French farm minister Stéphane Travert and Ireland’s Michael Creed have joined the Spanish and Portuguese ministers in an alliance against funding cuts proposed for the CAP from 2021 to 2027.

“We can’t go from €408 billion to €364 billion… this isn’t right at a time when we are asking for more from our farmers,” said Travert.

France is by far the largest beneficiary of the Common Agriculture Policy. “For Stephane Travert, such a drastic, massive and blind cut is simply unthinkable,” said the ministry in a statement.

Mr Creed said he was extremely disappointed by the EU’s proposal to cut funding, when farm families are required to play a vital role in protection and enhancement of the environment, as well as food production to the highest standards in the world, while facing market uncertainty due to Brexit.

“Many farm families rely on the CAP for virtually their entire income,” he said.

Meanwhile, Irish CAP expert Alan Matthews said the EU budget proposal indicates the EU Commission wants to protect direct payments to farmers, at the expense of severe cuts to rural development expenditure.

His analysis in the capreform.eu blog goes behind the Commission’s claim that the proposal is to reduce the CAP by roughly 5%.

“However, another way of looking at the numbers suggests that the cut is more like 15% overall in real terms over the period of the next Multiannual Financial Framework, but with a much bigger cut in Pillar 2 rural development expenditure of around 26%. Direct payments will be maintained constant in nominal terms,” says Matthews.

In his analysis of the EU budget proposals, he considers factors such as inflation, and the change from 28 to 27 member states.

He said the commission’s claim that the CAP budget will only be cut 5% seems based on nominal terms.

“But spending trends are better captured by comparing proposed commitments in 2027 and 2020. This comparison suggests that the overall CAP budget will fall by around 15%. Direct payments will be maintained in nominal terms but rural development payments will fall by one-quarter.”

“This slow squeeze on Pillar 2 while Pillar 1 direct payments are relatively protected does not square with the Commission’s rhetoric that the next CAP will require a higher level of environmental and climate ambition,” said Mr Matthews, professor emeritus of European agricultural policy at Trinity College, Dublin.

He said higher environmental and climate ambition can be driven by stronger regulation, such as new conditionality attached to direct payments. “But it is hard to see that the Commission intends to do much more than fold the existing cross-compliance and greening requirements into the new conditionality, without necessarily raising the level of ambition.”
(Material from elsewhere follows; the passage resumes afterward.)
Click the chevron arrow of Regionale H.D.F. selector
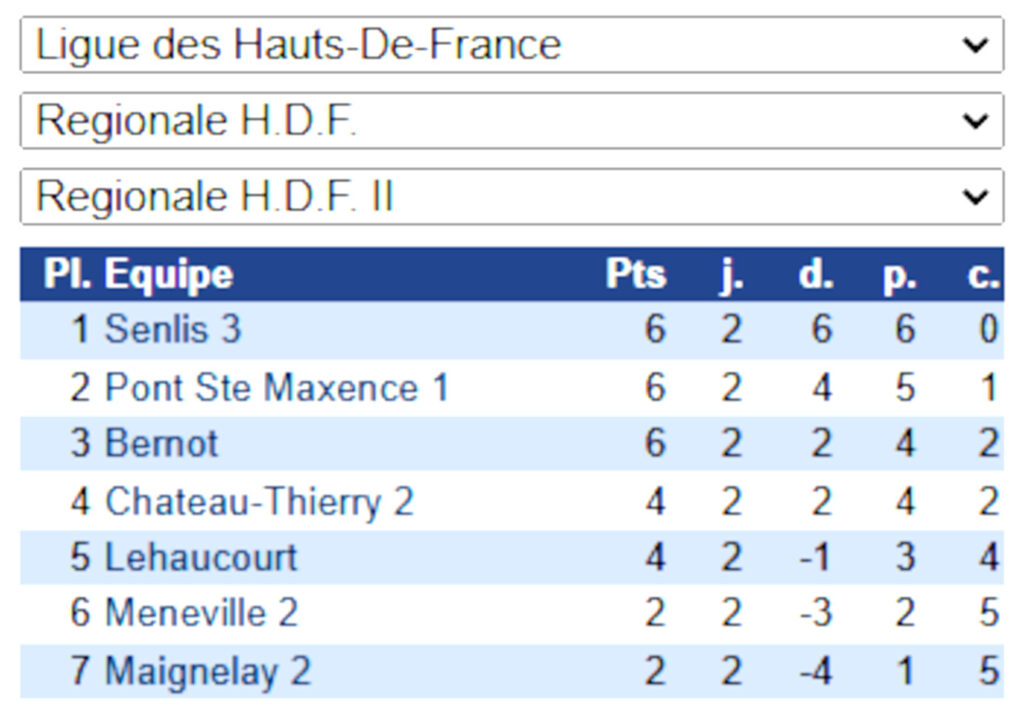The image size is (1024, 713). point(976,121)
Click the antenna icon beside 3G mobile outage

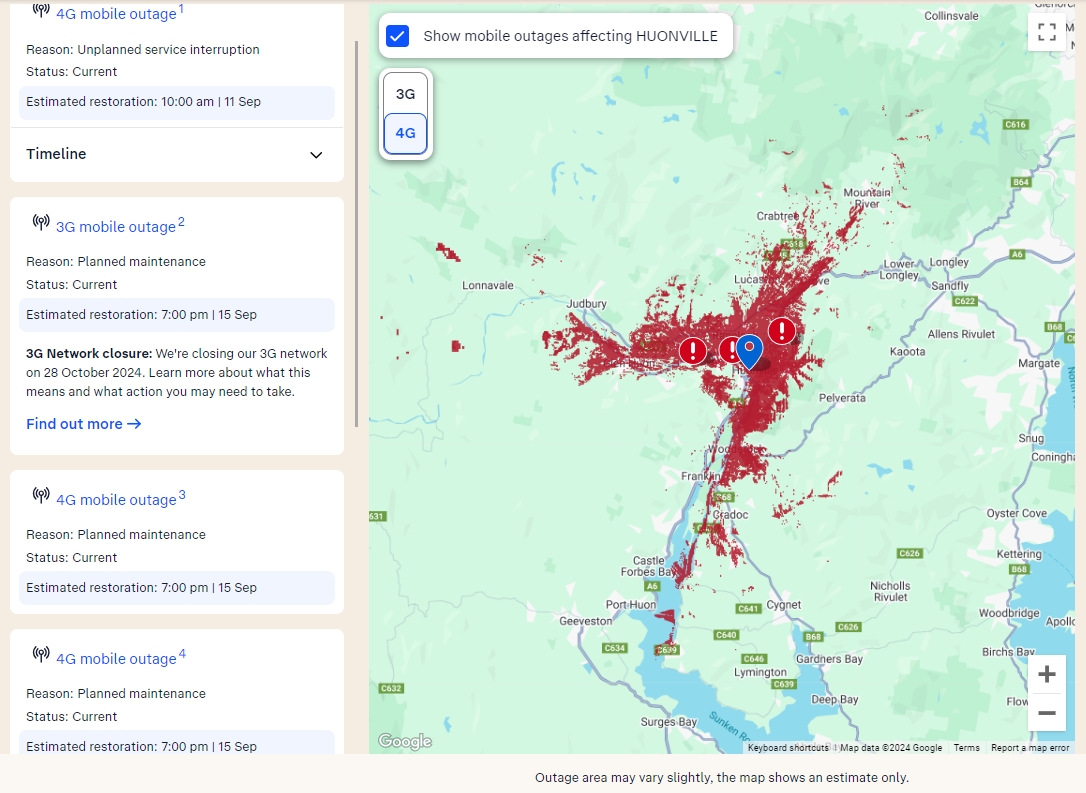point(41,224)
According to the Farm Europe group of EU rural economy experts, if member states and the European Parliament accept the budget proposals, CAP spending would fall 11.2% by 2027, and direct payments by 15%. The agricultural budget cut is more than the full Brexit bill, according to Farm Europe, which says farmers where the share of direct payments is highest, like Denmark and the Czech Republic, may suffer most.